**Условия задания**
Продолжите текст о закольцованном видео с вопросами из работы Ленина, начиная сразу после его последнего предложения.

═══ Извлечённый текст ═══

Видео было закольцовано, саркастически напоминая о том, как революция, возможно, поймала беспомощного Ленина в свой цикл. После каждого цикла экран белел и на нем появлялись вопросы. Раз за разом, в медленном ритме закольцованного видео вас спрашивали: «Долго ли продержится эта ситуация?», «Обострится ли она?» и «Приведет ли она к революции?». Снова и снова. Каждый вопрос, очевидно, относился к разным вещам. Видео было настолько мучительно медленным, что какая-то вариация первого вопроса, без сомнения, успевала возникнуть в голове любого зрителя, который выдержал более одного цикла. Второй вопрос был более двусмысленным, но проводил связь между опытом просмотра и каким-то другим чувством или референтным полем, которые не были даны. Третий вопрос выглядел совершенно ироническим в первый раз, но с каждым новым циклом все больше походил на призыв разгромить выставку, ну или на тот вопрос, который Ленин и сам не раз задавал.
Я задался целью что-то выяснить о художнике, построившем эту ситуацию, но у меня ничего не получилось. Авторство упорно оставалось неустановленным, хотя, казалось бы, сегодня это совершенно невозможно. Кураторам, с которыми я встречался, вскоре надоедало отвечать на вопросы об этой фигуре: зияющее отсутствие документации на нее говорило о том, что автор явно совершил нечто, чем заслужил себе безвестность.
Выяснилось, что вопросы были взяты из работы Ленина 1915 года «Крах II Интернационала», раздраженно критического описания роспуска II Интернационала на фоне общеевропейской войны 1914–1918 годов[7]. Ленин писал этот текст в 1915 году, то есть до того, как появилась причина повторять эту его репрезентацию до тех пор, пока та не станет мгновенно узнаваемой. Он писал накануне – или по меньшей мере накануне кануна—этой революции, когда сам был не уверен в «будет ли» и «когда», но продолжал сердито повторять «как» и «что», подтачиваемые самим институтом, призванным им способствовать. На фоне репететивности видео эти темпоральные пируэты сбивали с толку. Далее абзац, из которого были взяты эти вопросы, гласил следующее:
Этого мы не знаем, и никто не может знать этого. Это покажет только опыт развития революционных настроений и перехода к революционным действиям передового класса, пролетариата. Тут не может быть и речи ни вообще о каких-либо «иллюзиях», ни об их опровержении, ибо ни один социалист нигде никогда не брал на себя ручательства за то, что революцию породит именно данная (а не следующая) война, именно теперешняя (а не завтрашняя) революционная ситуация. Тут идет речь о самой бесспорной и самой основной обязанности всех социалистов: обязанности вскрывать перед массами наличность революционной ситуации, разъяснять ее ширину и глубину, будить революционное сознание и революционную решимость пролетариата, помогать ему переходить к революционным действиям и создавать соответствующие революционной ситуации организации для работы в этом направлении[8].

═══ Записи ═══

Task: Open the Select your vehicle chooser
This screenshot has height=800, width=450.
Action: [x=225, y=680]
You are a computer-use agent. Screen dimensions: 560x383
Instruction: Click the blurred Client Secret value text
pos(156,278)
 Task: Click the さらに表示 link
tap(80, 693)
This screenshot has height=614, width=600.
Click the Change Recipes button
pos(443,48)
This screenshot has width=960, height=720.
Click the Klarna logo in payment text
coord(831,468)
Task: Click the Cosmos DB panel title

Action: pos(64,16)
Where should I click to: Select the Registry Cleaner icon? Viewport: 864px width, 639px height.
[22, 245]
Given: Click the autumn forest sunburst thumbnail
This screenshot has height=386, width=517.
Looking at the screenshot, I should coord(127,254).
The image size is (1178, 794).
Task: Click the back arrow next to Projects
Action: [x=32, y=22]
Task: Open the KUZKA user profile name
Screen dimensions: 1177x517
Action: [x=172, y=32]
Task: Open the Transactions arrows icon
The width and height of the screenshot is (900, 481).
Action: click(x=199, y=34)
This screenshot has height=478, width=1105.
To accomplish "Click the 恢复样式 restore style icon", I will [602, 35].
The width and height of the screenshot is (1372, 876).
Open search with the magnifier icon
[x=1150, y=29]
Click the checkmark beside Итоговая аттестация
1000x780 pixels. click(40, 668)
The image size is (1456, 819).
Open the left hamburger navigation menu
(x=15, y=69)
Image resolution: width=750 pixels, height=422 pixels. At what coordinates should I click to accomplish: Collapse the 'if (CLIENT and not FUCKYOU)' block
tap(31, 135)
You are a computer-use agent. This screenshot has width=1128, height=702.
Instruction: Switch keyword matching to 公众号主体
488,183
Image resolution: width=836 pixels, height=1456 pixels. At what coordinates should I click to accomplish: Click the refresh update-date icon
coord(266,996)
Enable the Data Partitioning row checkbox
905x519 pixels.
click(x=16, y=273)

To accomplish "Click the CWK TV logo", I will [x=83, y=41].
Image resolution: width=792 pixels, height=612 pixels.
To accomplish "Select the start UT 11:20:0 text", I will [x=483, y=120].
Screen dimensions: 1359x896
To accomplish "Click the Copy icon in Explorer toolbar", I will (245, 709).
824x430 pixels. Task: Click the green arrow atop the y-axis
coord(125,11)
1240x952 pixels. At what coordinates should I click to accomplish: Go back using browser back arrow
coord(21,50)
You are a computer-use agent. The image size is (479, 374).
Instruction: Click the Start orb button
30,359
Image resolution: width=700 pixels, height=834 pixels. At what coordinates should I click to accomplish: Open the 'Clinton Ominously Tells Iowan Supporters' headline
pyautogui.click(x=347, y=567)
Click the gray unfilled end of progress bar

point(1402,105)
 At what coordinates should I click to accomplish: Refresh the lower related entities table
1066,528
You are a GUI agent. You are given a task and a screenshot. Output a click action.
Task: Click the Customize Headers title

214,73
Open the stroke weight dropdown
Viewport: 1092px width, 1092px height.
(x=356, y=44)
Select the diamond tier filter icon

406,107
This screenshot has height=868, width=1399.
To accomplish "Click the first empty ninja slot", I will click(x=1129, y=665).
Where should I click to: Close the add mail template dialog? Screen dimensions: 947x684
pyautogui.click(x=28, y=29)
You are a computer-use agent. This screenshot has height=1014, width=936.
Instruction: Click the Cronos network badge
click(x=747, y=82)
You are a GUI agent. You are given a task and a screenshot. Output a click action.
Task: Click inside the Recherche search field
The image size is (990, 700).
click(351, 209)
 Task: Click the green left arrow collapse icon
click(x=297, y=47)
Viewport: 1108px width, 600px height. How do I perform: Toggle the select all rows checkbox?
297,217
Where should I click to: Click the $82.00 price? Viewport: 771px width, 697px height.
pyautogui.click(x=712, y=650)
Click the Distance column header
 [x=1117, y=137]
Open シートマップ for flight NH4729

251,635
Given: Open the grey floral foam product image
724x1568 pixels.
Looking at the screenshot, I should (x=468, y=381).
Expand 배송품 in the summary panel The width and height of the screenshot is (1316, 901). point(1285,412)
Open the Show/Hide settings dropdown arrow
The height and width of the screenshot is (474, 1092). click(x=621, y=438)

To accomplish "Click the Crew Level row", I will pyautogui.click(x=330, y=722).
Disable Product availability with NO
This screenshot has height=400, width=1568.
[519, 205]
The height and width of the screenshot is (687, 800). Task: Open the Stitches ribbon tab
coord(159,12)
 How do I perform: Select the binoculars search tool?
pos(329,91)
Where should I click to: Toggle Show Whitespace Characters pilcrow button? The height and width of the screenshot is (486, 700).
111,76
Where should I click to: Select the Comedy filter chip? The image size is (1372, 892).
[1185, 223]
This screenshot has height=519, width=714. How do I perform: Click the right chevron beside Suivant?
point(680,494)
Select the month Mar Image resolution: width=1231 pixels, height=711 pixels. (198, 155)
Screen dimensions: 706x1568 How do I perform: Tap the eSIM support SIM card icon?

═══

**Результат задания**
Эта последовательность, состоящая из вскрытия наличности революционной ситуации, пробуждения революционного сознания и революционной решимости, зависит от организации, способной не только артикулировать наступление революционной ситуации и руководить ее осуществлением, но также – на гораздо более базовом уровне – договориться в первую очередь об условиях ее признания. Именно на этом основана способность сообщить о революционной ситуации через создание соответствующих организаций. Революционная партия, которую имеет в виду Ленин, говоря о том, что «ни один социалист нигде и никогда не брал на себя ручательства…», определяется как учредительная власть, задача которой – свергнуть существующие институты и заменить их новыми, способными вести пролетариат дальше в новый мир. Это также проблематичная учредительная власть, которая производит вообразимые, даже ощутимые, но в то же время слабые эффекты. Задним числом замечания Ленина, написанные в 1915 году, кажутся полными прозорливой решимости (противопоставленной обескураженному беспорядку). Действительно, трудно не рассматривать эти вопросы, ориентированные на хлипкое будущее и поставленные перед лицом неудачи, в свете позднейших побед[9].
Почему видео, подтолкнувшее к этим размышлениям, представляет собой интересный образец для современного исторического осмысления Октябрьской революции и почему, собственно, оно может фигурировать в ответе на вопросы о ГАХНе как институциональной модели художественных исследований?
Подчеркивая темпоральность революций 1917 года, данная работа отвергает упрощенное понимание этих революций и их истории с точки зрения того или иного идеологического направления, к которому склоняет празднование их юбилея. Скорее, историческое время этих смешавшихся событий смещается в сторону различных топосов, которые сами причудливым образом вступают в связь с событиями, на которые откликаются (Берлин, Ленин-плац, котлован, яма в лесу, музей и циркуляция изображений в сети). Эти сдвиги дают такой взгляд на 1917 год, который проходит через диспозитив, признающий, возможно, бесконечную потребность перестраивать институты, обещающие трансформацию общества.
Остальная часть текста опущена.